Alexander was confident from the first minute of the game against Philadelphia, constantly attacking Union right back Raymon Gaddis. Alexander did not win every battle in the opening stages, but he looked more comfortable as the match progressed.
In the 57th minute, he fed a great ball to a streaking Roy Miller that the Costa Rican laid off to Henry for the opening goal. Alexander was at it again 10 minutes later, getting on the end of a sublime pass from Henry before executing a simple but deft cut inside of Amobi Okugo that allowed Alexander enough space to cross to Lloyd Sam for what proved to be the decisive goal.
“Eric’s been playing well,” said Henry. “No wonder why he came on when he went to the national team. I’ve been saying for a very long time that he’s kind of the unsung hero.

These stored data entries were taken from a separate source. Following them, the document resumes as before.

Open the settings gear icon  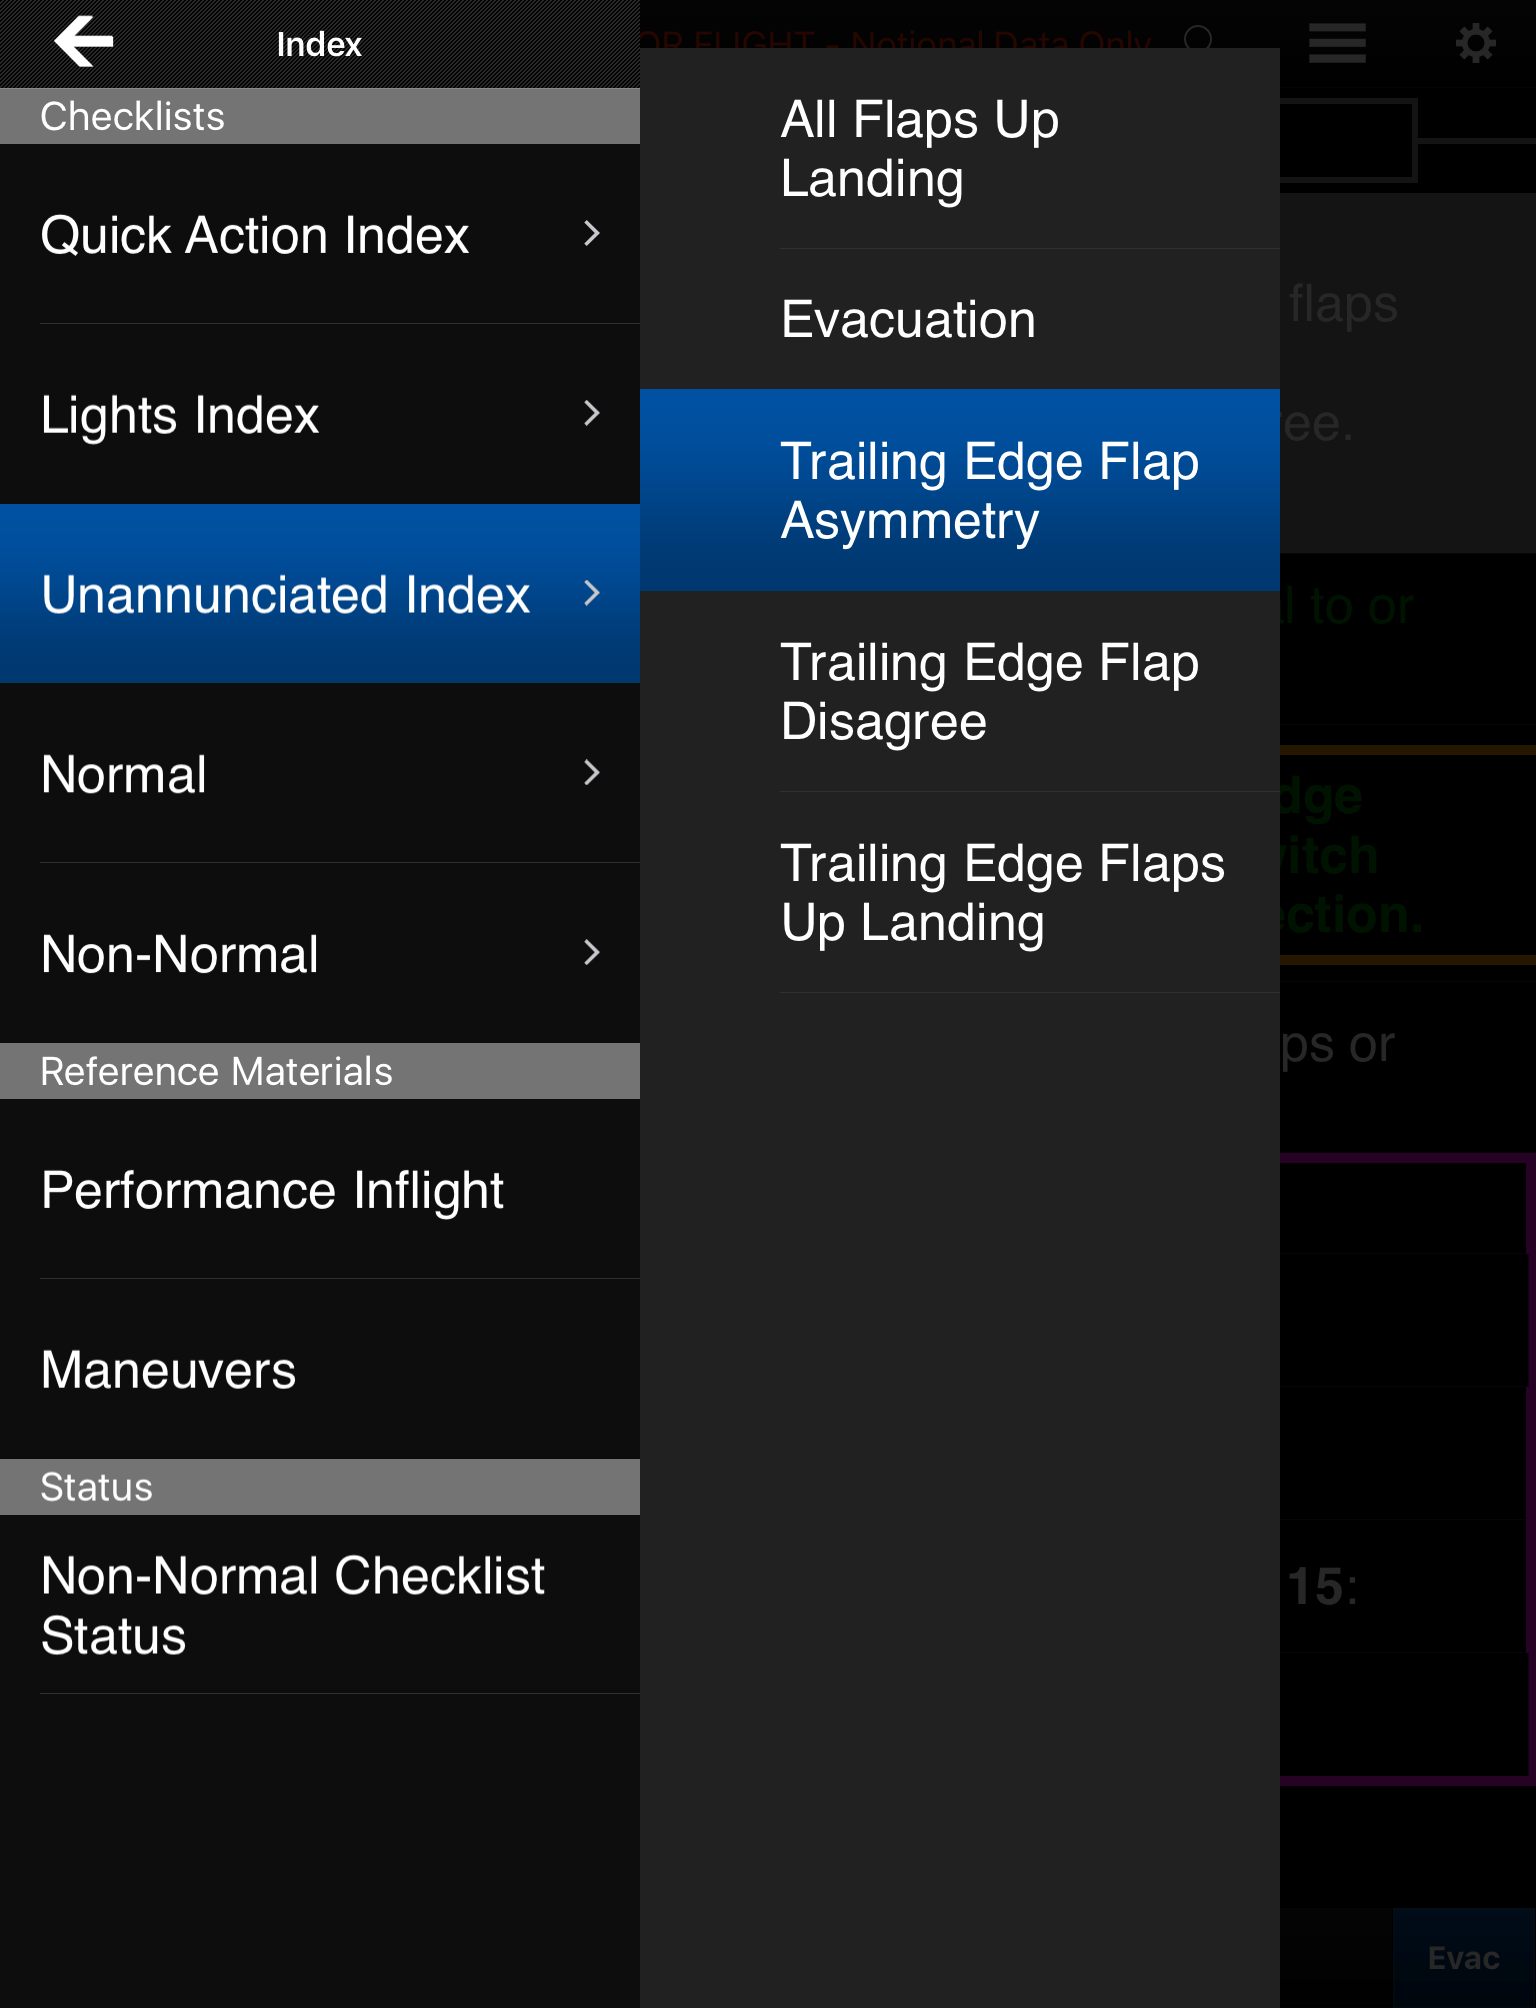(x=1475, y=43)
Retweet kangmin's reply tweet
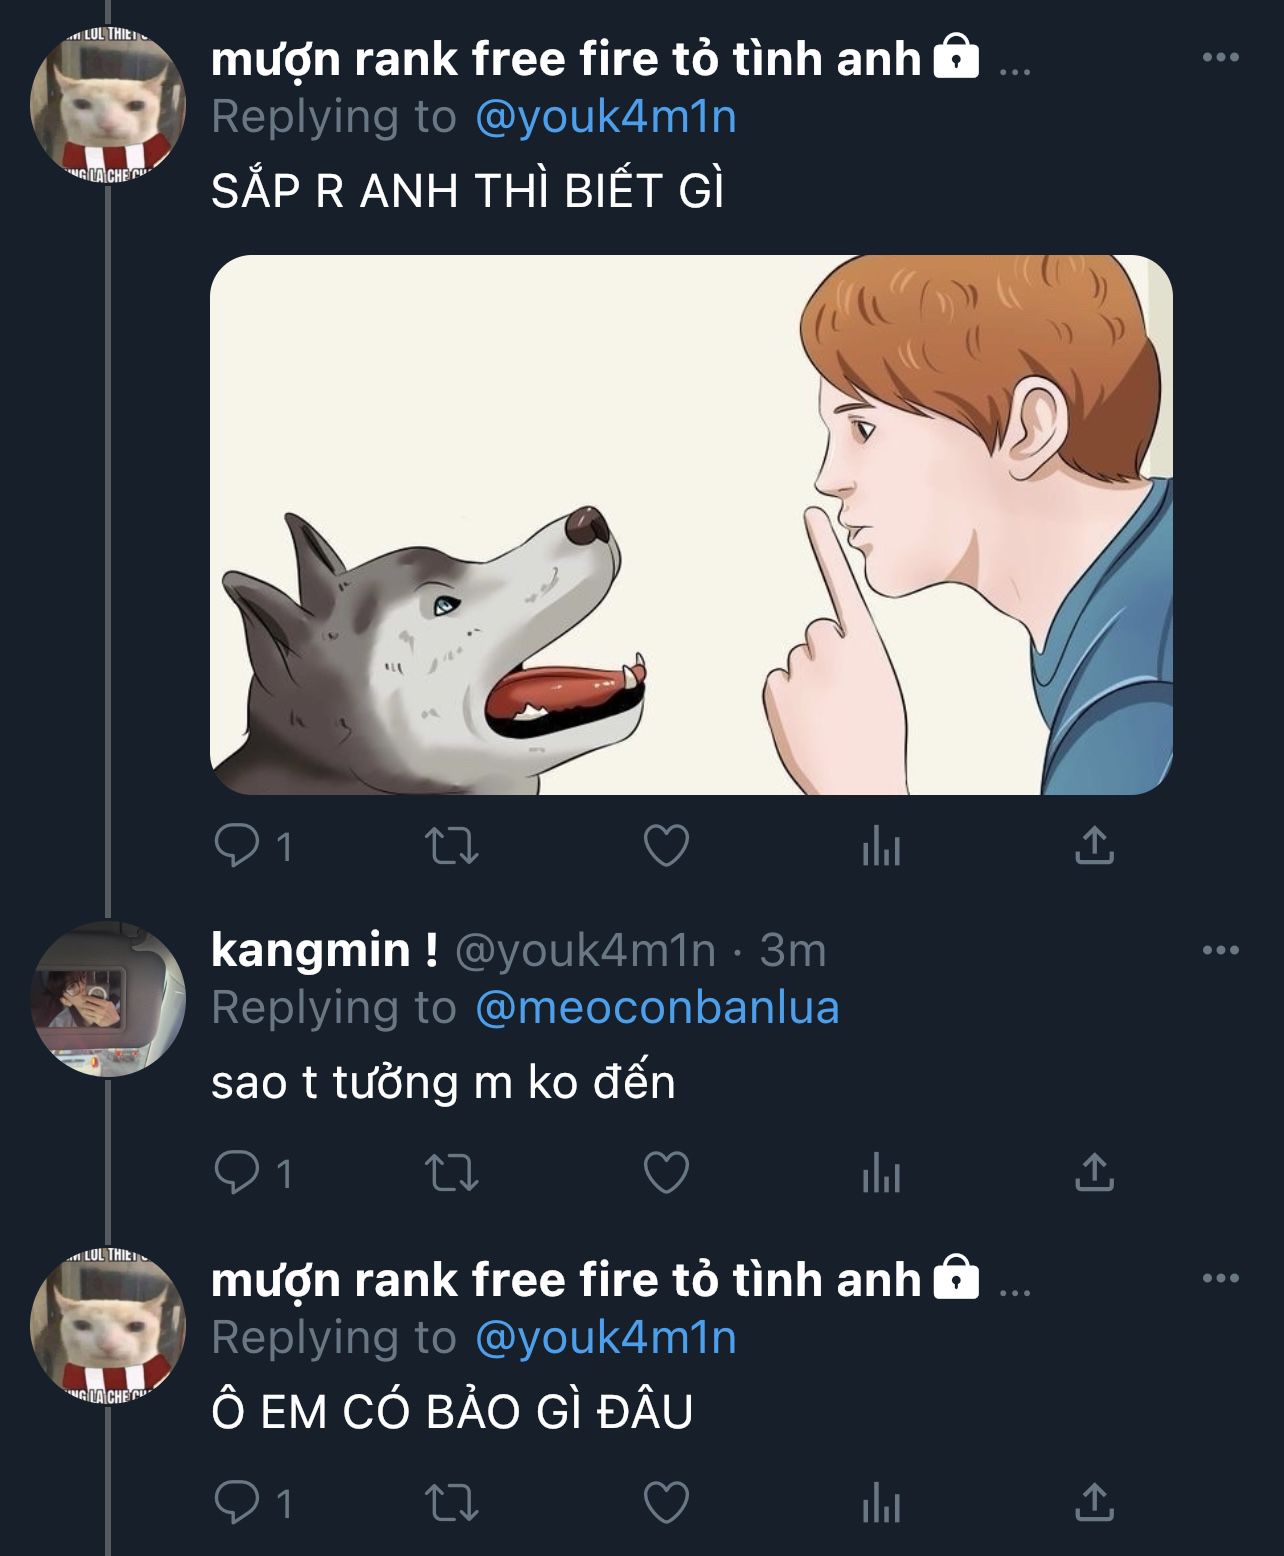1284x1556 pixels. pyautogui.click(x=452, y=1173)
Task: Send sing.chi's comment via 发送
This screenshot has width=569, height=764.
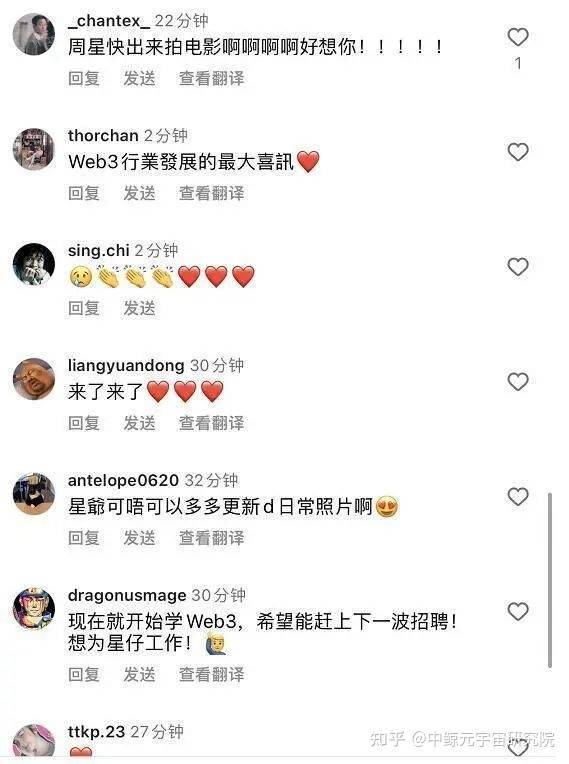Action: [x=139, y=308]
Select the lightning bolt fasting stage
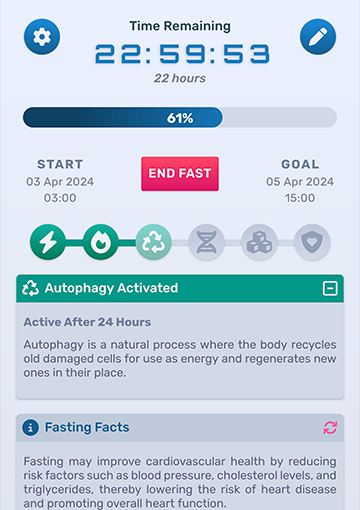This screenshot has width=360, height=510. coord(48,242)
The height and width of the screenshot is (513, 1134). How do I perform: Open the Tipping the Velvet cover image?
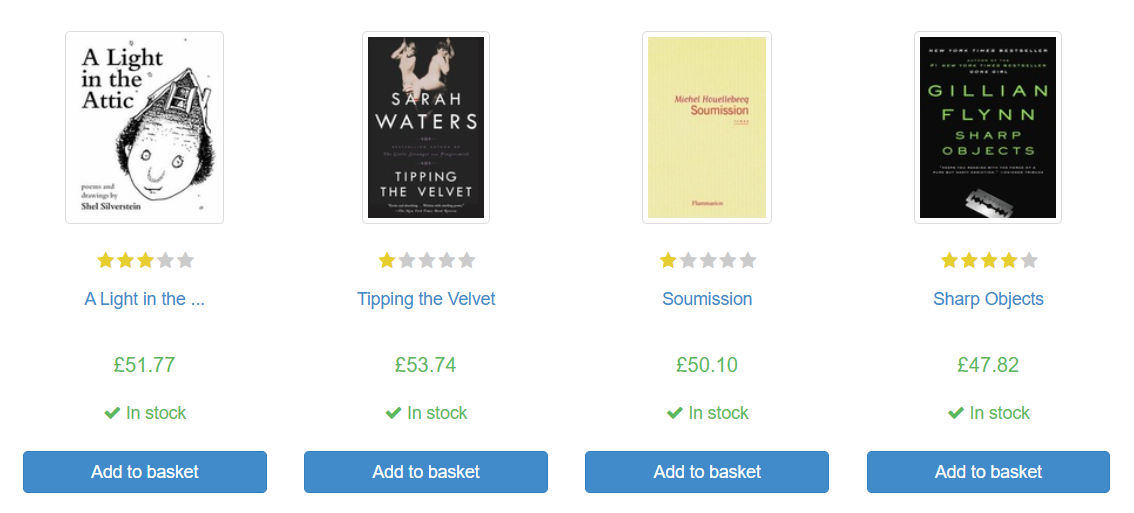pos(426,127)
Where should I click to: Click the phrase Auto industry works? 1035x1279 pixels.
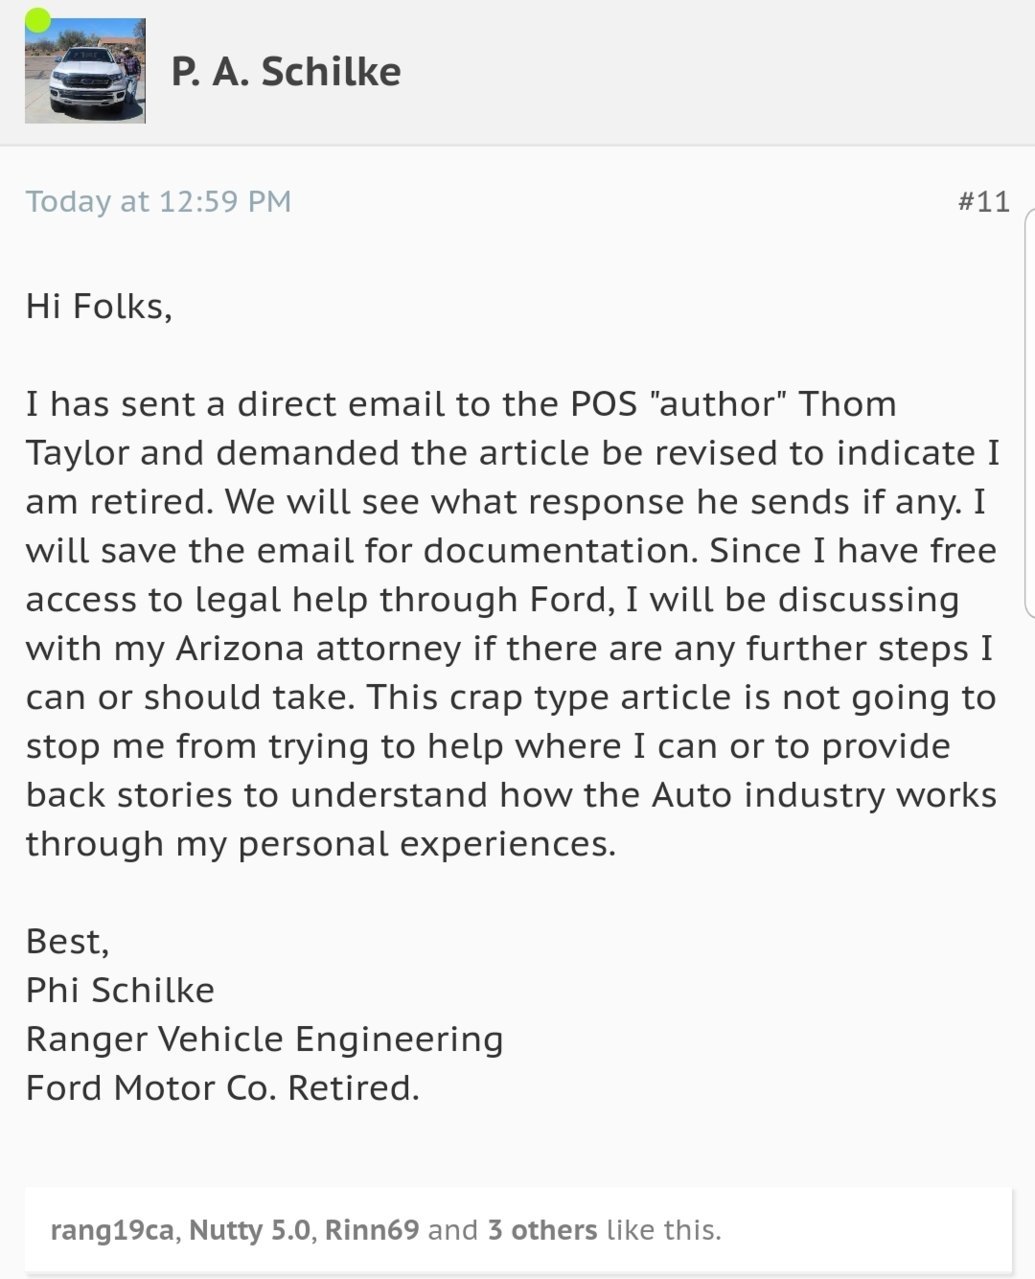tap(824, 796)
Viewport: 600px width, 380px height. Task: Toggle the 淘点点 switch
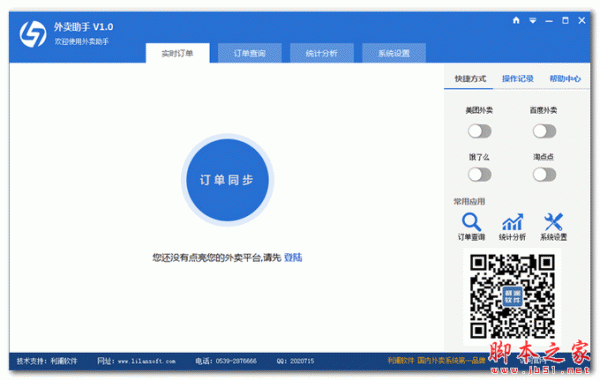[544, 175]
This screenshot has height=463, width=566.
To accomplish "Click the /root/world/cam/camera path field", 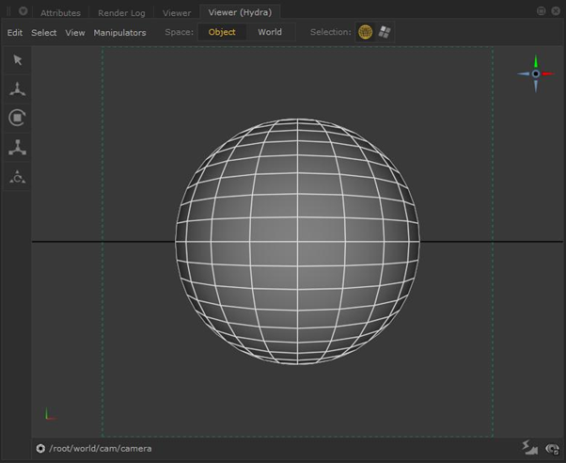I will pyautogui.click(x=100, y=449).
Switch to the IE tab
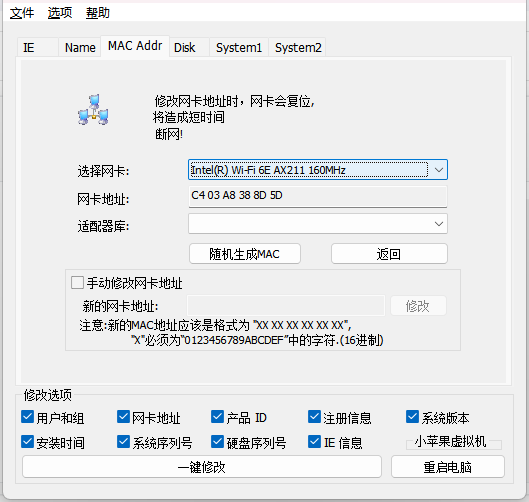The image size is (529, 502). click(38, 47)
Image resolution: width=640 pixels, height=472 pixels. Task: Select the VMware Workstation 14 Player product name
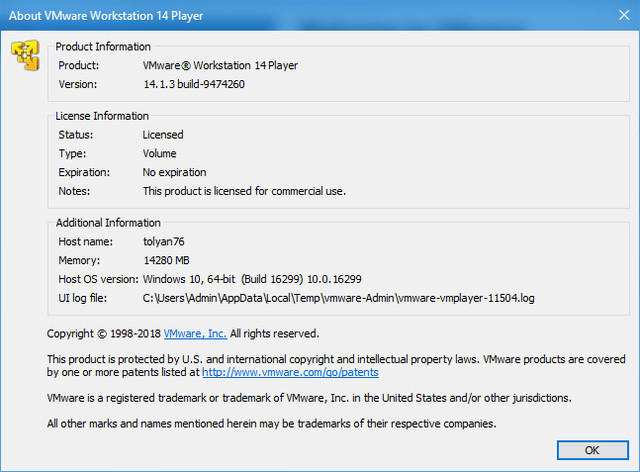(220, 65)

People don’t talk too much about him, but today he was brilliant for us.
"Mike asked him to play on the left, [and] he did it. Sometimes he plays in front of the defense, sometimes he plays on the right, sometimes he doesn’t play, [and] he doesn’t moan. He’s trying to do the best for the team, and I guess he got his reward tonight.”
McCarty, a long-time teammate of Alexander's, reinforced the notion that Alexander's play on the season more than merited the two assists he earned on the night.
"I’ve been with Eric since his rookie year in Dallas, where, I guess you could say he was my backup, and I always saw great things in Eric," McCarty said. "He’s a tremendous player. He can play any position in the midfield, and he’s a guy that he never gets too high or too low, and he stays confident.
"That’s what I think we’ve been projecting to him, is to stay confident, because he knows he’s a good player, and we have faith in him. To me, it’s a just reward for him: getting two assists tonight.”